◆ TASK DETAILS ◆
Search the records below for the word "blue", then return every line where it appears.

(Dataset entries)
··········

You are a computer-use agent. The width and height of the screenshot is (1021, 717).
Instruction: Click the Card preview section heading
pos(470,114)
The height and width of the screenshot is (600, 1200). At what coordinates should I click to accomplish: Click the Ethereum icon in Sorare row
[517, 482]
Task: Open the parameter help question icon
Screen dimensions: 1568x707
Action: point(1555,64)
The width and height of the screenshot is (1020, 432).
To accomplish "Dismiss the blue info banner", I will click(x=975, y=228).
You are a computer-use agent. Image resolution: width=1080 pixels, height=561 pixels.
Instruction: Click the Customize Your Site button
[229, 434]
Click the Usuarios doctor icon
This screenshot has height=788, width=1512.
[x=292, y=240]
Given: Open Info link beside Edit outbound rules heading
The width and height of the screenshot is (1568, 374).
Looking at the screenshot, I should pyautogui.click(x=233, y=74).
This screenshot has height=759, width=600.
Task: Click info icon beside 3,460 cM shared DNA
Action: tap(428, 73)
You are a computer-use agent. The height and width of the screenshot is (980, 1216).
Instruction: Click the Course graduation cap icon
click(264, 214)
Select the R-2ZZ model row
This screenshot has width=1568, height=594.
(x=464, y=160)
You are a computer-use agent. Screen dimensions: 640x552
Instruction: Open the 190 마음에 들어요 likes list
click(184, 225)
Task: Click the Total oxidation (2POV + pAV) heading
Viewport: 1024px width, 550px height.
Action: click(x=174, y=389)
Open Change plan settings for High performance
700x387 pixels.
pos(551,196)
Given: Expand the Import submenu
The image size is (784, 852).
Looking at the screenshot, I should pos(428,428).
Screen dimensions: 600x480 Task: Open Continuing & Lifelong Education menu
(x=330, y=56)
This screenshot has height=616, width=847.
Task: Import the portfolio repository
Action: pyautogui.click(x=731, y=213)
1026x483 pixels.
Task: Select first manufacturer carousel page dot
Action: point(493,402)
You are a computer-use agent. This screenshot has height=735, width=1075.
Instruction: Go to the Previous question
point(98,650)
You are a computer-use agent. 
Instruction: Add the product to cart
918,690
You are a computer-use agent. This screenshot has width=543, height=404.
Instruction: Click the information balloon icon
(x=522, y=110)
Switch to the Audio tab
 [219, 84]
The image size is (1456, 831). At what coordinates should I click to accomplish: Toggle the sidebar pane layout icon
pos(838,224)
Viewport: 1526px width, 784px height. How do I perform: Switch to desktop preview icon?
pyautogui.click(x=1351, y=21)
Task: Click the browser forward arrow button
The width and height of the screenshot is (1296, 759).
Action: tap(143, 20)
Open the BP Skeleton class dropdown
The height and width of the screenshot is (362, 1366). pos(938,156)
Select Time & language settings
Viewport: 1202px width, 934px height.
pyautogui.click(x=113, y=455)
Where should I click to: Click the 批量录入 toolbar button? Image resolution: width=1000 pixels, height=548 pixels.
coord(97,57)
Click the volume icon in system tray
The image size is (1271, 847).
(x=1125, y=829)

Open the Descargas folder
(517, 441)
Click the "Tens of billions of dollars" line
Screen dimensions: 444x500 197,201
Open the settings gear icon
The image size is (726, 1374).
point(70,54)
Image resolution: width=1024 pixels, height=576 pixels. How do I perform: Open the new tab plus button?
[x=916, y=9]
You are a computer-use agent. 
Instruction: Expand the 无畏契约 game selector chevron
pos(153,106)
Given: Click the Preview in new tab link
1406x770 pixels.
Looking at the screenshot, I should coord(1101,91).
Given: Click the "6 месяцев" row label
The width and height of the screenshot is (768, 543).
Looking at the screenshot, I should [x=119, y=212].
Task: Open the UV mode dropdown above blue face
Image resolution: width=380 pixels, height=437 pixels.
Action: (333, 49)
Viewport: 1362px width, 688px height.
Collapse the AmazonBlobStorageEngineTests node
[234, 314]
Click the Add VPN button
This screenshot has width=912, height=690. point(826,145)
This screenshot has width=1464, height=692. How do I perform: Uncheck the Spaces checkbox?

··········

◆ TASK SOLUTION ◆
To accomplish "Dismiss the blue info banner", I will click(x=975, y=228).
Task: Open the UV mode dropdown above blue face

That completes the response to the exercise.